- _WHAT TO DO_:
(1) According to the article on March Madness data, how many times per second do court-side video cameras track players?
(2) Pick up the article on March Madness data right after its final sentence and continue it.

- _QUOTED TEXT_:
With only a few games left in the March Madness tournament, fans across the country are waiting with bated breath to see which team comes out on top, and not just die-hard basketball fans. The tournament has become all-inclusive for both fanatic and casual fans alike. In fact, more than 40 million Americans will fill out more than 70 million brackets this year. This increase in fan base has also increased the amount of information people are clamoring for. Player statistics, team histories, injuries, and more are all desired by millions of fans as they strive for the perfect bracket. Data analysis has actually taken over the March Madness tournament as the game behind the games, as it were. The collection, organization and final analysis of all the statistics and information found in every play on the basketball court is the magic behind a winning bracket.
These days every movement of a basketball player can be turned into a data point. To begin with, historical data has a very important place in current and future NCAA games. Many years of raw data for each team in the tournament, including win-loss records, home vs. away statistics, and even play-by-play data, needs to be gathered for easy distribution. In addition, present-day games are providing even more data to collect, right down to the second-by-second movements and efficiencies of the players. Court-side video cameras are used to track player speed, shot trajectory, and dribbles and passes, all at 25 times per second.
Organization & Storage
Once all the data is collected, it needs to be stored somewhere. The hardware responsible for storing all this data includes servers utilizing database software with features such as high availability. The sheer amount of data collected for March Madness also requires databases equipped to process large datasets quickly and efficiently. Databases like Hadoop or Cassandra are capable of serving terabytes of data to millions of March Madness fans without causing frustration over latency or data loss. In addition, highly-available cloud servers make it easy to scale up and spin up more servers as the amount of data grows.

- _INFORMATION SHOWN_:
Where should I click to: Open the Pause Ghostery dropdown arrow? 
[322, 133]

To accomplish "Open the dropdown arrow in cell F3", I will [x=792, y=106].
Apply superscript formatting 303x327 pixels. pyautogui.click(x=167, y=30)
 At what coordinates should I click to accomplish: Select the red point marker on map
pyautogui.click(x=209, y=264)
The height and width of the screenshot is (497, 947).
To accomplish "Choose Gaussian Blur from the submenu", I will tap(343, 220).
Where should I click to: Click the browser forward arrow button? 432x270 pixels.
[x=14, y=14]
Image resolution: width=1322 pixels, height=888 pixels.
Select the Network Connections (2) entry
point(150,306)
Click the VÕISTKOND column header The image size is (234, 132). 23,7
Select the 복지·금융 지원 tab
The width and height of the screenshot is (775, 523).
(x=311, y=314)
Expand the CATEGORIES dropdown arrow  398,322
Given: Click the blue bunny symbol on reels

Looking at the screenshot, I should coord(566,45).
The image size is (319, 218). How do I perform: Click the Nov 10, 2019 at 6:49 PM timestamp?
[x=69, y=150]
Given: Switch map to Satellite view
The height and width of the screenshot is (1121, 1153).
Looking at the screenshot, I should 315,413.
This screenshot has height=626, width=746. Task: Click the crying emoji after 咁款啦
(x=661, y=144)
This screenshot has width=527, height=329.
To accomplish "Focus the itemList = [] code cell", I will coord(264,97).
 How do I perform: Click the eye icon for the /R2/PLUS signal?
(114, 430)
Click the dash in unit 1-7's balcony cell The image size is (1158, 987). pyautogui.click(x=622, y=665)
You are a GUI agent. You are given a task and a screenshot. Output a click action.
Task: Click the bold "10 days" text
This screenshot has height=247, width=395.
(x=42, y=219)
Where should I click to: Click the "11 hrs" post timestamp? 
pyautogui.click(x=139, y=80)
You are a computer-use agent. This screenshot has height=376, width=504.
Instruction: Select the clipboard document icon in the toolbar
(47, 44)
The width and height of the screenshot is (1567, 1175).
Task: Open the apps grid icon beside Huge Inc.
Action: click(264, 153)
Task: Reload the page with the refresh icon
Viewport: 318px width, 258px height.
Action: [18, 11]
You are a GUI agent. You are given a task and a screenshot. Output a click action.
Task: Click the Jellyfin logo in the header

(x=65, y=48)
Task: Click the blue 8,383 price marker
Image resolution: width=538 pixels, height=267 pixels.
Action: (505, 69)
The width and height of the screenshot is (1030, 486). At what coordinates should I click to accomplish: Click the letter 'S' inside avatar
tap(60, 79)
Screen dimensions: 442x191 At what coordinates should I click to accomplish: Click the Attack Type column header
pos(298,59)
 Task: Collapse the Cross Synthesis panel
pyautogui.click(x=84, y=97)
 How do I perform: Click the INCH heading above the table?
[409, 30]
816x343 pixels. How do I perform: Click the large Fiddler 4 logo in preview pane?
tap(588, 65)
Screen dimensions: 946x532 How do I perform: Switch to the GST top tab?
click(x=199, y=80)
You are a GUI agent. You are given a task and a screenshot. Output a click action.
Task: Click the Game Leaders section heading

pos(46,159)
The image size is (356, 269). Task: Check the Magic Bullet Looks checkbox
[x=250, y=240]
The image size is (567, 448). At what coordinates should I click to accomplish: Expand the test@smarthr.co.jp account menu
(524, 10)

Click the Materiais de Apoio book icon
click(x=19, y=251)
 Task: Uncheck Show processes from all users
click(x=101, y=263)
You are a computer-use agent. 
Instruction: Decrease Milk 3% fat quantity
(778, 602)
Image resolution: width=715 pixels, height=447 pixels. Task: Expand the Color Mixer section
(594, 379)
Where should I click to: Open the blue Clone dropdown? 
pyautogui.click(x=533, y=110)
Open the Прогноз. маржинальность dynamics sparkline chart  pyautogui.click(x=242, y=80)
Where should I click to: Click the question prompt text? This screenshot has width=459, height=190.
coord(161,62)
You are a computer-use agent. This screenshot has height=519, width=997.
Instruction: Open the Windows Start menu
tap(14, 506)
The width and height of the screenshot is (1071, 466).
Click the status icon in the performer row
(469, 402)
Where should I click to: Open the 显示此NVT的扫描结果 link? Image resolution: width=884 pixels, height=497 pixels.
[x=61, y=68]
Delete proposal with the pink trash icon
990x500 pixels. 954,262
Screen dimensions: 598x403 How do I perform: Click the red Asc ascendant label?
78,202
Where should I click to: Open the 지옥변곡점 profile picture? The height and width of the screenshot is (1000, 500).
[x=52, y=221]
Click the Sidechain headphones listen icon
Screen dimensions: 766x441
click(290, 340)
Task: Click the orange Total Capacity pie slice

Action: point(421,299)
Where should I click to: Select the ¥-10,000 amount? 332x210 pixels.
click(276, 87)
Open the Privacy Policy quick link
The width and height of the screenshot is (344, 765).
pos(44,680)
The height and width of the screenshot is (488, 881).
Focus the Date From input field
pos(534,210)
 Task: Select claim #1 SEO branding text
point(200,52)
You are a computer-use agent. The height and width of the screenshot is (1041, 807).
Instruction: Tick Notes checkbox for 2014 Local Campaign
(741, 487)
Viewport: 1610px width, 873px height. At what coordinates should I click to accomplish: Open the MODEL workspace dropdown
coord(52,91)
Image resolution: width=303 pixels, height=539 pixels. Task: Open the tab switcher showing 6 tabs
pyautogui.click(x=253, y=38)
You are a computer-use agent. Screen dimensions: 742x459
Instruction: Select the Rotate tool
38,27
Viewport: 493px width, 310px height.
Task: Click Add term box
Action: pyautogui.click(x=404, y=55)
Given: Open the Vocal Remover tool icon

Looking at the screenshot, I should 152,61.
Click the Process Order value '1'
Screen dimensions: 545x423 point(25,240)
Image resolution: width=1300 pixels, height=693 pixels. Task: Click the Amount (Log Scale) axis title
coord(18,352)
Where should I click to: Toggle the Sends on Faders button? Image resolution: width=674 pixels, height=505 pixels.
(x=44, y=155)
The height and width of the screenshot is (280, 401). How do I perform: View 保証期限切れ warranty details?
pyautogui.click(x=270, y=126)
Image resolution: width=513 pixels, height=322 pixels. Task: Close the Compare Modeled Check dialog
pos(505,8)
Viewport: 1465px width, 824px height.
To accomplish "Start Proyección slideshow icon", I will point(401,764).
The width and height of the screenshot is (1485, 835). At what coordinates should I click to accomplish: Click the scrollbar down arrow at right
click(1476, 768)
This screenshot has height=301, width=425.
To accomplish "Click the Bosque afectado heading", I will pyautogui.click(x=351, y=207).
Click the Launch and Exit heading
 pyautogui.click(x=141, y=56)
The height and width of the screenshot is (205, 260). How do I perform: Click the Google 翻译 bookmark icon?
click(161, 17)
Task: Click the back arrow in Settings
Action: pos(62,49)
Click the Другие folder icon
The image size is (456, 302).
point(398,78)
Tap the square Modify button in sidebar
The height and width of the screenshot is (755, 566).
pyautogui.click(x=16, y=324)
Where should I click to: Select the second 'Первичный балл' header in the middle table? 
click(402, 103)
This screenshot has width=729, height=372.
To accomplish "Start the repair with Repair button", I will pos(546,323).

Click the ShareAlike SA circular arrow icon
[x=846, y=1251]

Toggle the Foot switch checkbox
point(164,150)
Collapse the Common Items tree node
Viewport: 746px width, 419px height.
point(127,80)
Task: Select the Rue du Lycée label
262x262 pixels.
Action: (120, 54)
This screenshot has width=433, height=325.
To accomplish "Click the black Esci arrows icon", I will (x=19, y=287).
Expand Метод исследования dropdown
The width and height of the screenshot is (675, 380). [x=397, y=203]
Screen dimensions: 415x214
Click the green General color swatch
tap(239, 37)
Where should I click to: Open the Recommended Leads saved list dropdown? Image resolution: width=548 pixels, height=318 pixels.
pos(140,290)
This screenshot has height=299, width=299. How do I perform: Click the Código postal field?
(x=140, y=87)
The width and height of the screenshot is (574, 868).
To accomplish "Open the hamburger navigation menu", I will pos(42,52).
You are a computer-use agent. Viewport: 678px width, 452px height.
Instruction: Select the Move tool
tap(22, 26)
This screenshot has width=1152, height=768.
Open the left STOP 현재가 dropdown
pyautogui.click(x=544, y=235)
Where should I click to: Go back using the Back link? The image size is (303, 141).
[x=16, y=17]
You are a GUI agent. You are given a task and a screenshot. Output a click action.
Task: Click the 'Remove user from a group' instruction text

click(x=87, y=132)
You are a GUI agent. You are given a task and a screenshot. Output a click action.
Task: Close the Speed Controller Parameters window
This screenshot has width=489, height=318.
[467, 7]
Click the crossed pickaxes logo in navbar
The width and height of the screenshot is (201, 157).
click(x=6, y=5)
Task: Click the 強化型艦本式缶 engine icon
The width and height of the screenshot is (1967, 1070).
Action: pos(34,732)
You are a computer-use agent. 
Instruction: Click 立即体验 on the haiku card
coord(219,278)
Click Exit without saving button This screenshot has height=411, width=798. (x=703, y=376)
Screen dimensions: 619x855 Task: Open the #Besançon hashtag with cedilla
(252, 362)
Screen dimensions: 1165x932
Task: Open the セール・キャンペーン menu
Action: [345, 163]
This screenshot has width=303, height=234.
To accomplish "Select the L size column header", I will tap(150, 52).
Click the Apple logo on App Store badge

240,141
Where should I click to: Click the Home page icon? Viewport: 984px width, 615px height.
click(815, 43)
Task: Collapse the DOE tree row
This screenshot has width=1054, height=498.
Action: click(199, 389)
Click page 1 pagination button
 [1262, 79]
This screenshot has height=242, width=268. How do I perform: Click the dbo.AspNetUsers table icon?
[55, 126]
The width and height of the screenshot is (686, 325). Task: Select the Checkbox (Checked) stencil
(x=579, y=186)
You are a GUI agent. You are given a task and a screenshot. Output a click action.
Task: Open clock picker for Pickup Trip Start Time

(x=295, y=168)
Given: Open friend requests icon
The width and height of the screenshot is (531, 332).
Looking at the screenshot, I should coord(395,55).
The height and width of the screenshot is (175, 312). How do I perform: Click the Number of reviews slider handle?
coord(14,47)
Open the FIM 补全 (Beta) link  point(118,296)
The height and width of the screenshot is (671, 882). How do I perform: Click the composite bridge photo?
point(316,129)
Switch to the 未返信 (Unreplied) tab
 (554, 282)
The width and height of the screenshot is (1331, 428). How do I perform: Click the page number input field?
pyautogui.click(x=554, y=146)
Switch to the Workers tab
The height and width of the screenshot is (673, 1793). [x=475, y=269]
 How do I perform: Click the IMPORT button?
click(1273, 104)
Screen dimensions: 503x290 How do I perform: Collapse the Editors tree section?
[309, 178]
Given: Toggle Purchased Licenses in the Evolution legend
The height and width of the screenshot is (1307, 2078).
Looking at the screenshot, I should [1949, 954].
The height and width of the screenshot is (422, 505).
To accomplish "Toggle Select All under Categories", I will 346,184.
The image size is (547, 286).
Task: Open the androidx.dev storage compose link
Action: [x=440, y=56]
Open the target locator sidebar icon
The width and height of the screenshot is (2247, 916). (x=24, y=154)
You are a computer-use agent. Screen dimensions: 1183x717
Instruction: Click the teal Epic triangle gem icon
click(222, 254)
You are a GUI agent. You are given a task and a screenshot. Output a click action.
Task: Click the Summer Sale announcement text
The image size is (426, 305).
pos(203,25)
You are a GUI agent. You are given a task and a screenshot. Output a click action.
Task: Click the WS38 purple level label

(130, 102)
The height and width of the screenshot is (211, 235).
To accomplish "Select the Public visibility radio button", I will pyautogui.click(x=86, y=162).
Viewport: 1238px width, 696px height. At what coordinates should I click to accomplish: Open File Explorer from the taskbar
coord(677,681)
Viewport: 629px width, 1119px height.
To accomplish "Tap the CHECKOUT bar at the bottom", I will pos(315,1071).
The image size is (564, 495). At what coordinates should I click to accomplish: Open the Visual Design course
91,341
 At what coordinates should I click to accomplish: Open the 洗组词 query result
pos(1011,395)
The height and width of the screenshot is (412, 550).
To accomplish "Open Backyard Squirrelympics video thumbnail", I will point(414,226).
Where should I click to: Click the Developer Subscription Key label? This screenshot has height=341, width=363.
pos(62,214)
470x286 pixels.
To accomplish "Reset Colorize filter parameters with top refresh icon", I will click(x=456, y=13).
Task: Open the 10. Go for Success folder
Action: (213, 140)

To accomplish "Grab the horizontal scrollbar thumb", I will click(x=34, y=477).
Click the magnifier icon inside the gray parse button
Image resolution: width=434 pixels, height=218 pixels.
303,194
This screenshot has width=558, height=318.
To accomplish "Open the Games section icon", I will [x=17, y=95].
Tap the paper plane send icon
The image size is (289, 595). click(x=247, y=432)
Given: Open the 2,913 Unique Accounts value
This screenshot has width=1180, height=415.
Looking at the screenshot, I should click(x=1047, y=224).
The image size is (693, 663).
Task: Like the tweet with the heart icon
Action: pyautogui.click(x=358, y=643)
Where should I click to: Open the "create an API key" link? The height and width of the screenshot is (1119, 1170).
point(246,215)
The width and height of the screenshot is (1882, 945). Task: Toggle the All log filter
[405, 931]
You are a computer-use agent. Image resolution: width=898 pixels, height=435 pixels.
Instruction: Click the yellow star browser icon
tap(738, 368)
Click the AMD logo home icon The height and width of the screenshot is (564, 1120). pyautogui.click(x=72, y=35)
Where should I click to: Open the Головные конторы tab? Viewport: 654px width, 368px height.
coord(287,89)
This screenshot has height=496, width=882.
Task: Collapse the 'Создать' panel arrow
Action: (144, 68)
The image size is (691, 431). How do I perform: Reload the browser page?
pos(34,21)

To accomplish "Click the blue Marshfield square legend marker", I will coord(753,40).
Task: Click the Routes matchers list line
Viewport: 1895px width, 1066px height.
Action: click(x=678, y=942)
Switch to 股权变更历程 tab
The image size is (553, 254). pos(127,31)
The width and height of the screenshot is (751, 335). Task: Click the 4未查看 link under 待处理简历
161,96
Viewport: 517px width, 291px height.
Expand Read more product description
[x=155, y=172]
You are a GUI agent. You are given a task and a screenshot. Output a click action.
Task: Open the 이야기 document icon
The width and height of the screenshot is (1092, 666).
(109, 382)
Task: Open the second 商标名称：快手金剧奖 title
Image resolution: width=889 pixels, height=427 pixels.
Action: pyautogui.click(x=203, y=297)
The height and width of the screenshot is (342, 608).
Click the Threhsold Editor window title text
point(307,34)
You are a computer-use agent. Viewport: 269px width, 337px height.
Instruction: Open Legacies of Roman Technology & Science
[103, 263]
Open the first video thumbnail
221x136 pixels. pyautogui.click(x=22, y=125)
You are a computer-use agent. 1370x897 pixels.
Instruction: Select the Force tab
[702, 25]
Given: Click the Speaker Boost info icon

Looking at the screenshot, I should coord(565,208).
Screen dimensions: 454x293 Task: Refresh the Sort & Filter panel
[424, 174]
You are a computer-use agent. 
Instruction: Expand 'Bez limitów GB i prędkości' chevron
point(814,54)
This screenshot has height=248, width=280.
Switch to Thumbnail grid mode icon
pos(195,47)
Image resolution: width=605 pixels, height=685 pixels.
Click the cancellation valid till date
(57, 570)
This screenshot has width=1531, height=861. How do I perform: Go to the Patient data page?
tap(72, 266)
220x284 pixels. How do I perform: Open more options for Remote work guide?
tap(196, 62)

- _RESULTS_:
(1) 25 times per second.

(2)
Many fans choose the winners of their brackets through educated guesses based on team loyalty, gut feelings, or even mascots. For other fans though, data analysis is key. However, mere access to the above described terabytes of data doesn’t do anyone much good if the data isn’t usable. In order to create smarter and more accurate brackets, we first need to extract meaningful insights from incredibly large amounts of data. Bracket predicting services use data-driven algorithms to determine patterns and predict game results. Other sources allow fans to pick and choose the factors that matter most to them to finalize their brackets, ranging from player and team stats, game outcomes and locations, and league trends. This intensive number crunching in a relatively short amount of time for millions of people requires easily scalable and highly available servers.
The sheer amount of data supporting the annual tournament has heightened fan involvement and appreciation, but has also dangled the tantalizing prospect of a perfect bracket just out of reach. While the odds are slim (about 1 in 9.2 quintillion), it’s hard to resist studying the data and striving for that perfect bracket anyway.
How did your bracket do?